Above is the obituary for my wife's maternal grandfather's second cousin's wife Ina (Smith) Burdick, 1862-1932. Some members of the ProGen Study Group have been debating whether an obituary is an original source. As all genealogists and historians should know but some still don't, sources may be original or derivative; the information they contain may be primary or secondary; and the evidence drawn from that information may be direct or indirect depending on the question we're asking at the moment.
Those of us who have left behind the "rip and run" school of genealogy want to analyze this evidence well, and these terms help us think clearly. But in my opinion the thinking is what matters, not which basket we decide to put it in. "Original" is no kind of baptism that absolves a record from all sin and error!
In Evidence Explained, Elizabeth Shown Mills defines an original source as "material in its first oral or recorded form" (p. 24). By that definition, this newspaper item probably doesn't qualify. Ina's surname has been butchered, one suspects by a sleep-deprived funeral director or journalist taking hasty notes over the telephone. His or her notes in turn were set in type, and somewhere along the way Ina acquired in death a surname she never had in life. Note that the presence of error itself does not make the source derivative -- many original sources contain errors.

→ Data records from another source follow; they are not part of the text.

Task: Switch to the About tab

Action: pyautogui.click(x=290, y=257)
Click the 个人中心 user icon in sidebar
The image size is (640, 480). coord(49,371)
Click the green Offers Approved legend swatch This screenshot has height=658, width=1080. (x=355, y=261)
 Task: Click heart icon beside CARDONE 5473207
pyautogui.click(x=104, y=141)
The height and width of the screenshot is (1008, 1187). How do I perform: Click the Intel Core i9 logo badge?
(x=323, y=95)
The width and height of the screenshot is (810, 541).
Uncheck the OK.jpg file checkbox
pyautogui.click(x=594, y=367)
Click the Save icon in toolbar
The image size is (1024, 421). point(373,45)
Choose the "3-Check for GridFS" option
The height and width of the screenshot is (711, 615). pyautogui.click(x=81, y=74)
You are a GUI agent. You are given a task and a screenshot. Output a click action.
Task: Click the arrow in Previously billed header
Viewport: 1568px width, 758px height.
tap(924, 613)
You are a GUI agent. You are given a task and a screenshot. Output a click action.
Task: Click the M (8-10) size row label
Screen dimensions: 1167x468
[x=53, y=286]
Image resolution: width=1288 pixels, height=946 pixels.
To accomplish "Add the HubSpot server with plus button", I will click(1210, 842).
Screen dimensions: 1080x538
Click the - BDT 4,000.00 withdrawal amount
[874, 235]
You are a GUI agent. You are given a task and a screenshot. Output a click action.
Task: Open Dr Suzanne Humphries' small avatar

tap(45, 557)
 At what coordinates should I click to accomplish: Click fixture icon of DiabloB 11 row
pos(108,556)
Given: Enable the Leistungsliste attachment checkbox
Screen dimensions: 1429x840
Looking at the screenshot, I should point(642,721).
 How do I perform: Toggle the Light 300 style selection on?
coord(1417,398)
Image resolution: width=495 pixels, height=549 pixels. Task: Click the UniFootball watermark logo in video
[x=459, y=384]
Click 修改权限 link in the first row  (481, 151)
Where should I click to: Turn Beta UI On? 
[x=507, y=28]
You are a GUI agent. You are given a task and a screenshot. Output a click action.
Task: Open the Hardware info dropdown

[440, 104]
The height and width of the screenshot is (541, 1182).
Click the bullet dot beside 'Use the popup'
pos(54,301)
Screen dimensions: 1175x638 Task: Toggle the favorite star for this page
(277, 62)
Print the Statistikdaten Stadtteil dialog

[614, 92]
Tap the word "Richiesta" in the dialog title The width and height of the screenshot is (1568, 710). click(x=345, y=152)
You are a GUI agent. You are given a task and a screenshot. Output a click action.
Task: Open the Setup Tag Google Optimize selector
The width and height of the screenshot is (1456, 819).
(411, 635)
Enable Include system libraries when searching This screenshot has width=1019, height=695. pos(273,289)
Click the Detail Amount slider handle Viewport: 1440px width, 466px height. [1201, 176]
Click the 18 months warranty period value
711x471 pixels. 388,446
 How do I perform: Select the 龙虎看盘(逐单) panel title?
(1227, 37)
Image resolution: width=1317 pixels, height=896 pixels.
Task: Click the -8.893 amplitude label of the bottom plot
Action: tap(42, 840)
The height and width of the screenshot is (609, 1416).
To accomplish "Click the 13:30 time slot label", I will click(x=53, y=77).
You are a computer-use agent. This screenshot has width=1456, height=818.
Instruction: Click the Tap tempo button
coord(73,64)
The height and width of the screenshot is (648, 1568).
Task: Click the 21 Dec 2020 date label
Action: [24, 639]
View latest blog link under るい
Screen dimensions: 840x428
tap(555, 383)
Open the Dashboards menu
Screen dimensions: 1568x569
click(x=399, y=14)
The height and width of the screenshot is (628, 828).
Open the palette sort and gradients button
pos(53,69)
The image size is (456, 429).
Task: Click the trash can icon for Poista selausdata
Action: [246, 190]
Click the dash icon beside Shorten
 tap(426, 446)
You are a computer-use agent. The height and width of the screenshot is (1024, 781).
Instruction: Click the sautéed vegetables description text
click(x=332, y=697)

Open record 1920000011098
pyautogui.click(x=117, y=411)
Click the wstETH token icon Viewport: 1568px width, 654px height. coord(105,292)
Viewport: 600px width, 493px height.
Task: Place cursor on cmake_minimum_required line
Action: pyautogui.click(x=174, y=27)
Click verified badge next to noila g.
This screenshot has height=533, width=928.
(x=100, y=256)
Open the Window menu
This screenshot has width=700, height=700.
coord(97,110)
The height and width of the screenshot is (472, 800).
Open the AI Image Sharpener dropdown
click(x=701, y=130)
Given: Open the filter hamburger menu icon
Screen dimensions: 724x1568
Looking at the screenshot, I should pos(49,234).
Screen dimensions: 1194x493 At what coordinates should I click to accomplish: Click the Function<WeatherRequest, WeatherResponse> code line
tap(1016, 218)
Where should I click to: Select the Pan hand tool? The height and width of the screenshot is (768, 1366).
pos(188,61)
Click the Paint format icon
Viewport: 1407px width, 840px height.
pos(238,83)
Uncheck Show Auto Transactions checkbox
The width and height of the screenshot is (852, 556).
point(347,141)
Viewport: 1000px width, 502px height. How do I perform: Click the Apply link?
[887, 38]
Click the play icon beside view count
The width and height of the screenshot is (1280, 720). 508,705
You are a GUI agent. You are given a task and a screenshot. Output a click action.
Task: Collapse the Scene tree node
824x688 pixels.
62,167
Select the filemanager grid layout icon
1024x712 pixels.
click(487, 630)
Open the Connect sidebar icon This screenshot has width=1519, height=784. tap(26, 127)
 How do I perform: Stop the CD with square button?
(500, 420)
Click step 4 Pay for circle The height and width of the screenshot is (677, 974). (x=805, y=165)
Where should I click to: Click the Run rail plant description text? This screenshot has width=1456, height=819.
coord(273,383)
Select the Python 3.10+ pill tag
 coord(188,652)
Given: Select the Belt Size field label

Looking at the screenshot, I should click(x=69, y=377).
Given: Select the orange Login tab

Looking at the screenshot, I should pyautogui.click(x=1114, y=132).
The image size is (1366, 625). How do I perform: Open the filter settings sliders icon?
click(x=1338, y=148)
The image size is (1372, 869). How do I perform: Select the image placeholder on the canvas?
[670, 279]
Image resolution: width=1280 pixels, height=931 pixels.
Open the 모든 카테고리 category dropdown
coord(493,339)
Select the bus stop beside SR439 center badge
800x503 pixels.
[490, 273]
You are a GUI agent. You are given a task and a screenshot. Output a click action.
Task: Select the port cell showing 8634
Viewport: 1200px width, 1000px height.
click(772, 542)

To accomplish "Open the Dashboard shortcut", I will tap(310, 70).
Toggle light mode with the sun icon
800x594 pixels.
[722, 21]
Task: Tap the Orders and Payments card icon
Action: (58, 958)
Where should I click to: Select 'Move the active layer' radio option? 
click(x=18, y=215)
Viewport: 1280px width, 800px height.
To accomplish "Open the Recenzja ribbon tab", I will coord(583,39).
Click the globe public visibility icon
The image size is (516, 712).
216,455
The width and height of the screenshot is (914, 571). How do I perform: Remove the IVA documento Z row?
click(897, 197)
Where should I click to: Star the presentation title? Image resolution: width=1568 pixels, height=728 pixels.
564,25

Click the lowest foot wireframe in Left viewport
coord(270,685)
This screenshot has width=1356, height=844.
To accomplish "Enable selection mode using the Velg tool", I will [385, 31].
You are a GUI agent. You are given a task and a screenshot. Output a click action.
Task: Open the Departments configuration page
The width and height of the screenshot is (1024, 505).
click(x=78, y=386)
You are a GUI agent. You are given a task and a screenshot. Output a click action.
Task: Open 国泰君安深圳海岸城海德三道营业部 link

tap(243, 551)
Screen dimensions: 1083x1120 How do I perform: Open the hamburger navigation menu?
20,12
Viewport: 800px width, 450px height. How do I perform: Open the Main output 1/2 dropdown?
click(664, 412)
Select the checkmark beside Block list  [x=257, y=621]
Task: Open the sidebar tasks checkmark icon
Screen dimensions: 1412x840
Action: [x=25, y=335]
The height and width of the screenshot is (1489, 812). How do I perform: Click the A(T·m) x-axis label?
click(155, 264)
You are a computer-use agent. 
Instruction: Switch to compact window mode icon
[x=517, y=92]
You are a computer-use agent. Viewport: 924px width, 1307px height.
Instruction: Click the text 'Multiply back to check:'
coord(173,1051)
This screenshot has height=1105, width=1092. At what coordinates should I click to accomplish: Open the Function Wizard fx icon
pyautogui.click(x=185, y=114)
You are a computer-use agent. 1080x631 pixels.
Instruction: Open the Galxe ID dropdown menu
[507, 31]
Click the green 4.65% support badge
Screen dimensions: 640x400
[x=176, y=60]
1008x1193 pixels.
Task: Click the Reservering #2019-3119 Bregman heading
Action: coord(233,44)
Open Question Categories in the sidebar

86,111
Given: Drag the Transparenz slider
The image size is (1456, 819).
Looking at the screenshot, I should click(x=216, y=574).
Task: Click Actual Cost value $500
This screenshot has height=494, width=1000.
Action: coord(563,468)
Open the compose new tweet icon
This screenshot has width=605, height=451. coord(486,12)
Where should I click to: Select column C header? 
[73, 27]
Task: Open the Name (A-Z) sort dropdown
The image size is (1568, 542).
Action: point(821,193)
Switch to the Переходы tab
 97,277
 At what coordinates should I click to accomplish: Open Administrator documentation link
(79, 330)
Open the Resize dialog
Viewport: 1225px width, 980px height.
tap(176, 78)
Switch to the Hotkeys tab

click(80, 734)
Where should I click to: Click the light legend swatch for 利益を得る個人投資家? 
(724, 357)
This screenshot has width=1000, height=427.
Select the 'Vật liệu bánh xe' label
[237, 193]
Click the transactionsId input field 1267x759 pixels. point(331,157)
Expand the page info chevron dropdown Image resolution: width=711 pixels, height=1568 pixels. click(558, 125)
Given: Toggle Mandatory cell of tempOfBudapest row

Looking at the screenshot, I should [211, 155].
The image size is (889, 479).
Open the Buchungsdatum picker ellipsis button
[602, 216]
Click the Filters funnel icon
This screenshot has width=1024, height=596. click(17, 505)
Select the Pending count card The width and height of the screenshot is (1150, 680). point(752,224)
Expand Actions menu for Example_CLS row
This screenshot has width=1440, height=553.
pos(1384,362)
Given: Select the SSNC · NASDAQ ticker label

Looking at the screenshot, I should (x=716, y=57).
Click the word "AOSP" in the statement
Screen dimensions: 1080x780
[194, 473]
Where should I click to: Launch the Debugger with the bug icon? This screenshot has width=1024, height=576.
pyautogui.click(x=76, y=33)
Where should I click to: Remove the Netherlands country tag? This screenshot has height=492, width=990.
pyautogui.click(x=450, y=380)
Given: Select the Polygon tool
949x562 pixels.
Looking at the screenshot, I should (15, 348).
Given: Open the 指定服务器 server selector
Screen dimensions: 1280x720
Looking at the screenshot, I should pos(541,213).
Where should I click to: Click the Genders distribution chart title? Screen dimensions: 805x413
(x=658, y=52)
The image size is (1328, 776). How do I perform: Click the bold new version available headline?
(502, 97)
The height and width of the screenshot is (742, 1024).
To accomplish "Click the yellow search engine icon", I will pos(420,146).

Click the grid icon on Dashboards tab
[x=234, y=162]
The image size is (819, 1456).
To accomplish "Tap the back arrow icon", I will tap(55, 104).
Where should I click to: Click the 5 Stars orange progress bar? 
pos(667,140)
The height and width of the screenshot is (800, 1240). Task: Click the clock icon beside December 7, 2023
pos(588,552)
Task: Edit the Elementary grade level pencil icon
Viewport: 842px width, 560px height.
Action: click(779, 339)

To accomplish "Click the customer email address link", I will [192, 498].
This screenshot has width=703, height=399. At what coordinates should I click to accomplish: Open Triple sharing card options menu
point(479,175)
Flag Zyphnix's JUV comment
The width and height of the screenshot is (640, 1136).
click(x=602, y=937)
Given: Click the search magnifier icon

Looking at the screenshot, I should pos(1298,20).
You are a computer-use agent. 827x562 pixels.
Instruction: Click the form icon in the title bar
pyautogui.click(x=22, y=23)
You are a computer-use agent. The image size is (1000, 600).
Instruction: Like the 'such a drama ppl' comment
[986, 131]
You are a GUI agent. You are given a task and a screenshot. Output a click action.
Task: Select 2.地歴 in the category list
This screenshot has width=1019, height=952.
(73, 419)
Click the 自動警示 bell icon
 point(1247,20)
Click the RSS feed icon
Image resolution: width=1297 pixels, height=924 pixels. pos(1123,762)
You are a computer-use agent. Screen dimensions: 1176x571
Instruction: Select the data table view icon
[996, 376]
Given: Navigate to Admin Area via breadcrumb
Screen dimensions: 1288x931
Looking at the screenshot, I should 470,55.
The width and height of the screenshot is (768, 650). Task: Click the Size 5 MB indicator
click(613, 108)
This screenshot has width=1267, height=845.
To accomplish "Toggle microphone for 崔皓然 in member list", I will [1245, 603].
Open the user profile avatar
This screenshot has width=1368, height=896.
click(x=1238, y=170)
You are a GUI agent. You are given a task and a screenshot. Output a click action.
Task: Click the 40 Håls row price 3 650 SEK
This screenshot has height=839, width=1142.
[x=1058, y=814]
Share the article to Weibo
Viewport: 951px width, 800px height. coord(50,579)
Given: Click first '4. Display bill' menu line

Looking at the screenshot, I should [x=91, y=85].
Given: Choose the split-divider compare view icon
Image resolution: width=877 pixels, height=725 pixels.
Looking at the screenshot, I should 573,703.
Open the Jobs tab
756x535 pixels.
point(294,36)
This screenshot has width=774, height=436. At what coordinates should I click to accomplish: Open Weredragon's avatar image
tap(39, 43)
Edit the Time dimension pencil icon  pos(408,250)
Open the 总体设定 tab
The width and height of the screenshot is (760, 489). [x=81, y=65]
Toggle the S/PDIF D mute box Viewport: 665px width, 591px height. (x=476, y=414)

But this particular error looks like an error in hearing, because even very bad handwriting doesn't make a V look like a B. In all likelihood, there was at least one earlier written form of this information from which the published obituary was set.
But we are most unlikely to be able to find the reporter's notes for an 80-year-old six-line obituary, so what was published may be as close to the original as we can get. (Any surviving records from J. P. Finley & Son's funeral home would be worth seeking out, though.) Another consideration: when we think of derivative sources, we usually think of, say, a published index of obituaries published in the Oregonian in 1932, or perhaps an on-line database created by re-keying the print index. Those derivatives would be at least one or two steps further removed from its first written form, and hence more prone to error. So some sources are more derivative than others. (And, as Tom Jones has been known to explain, a source that is derivative to any degree can be considered a red flag telling us to look for what it's a derivative of.)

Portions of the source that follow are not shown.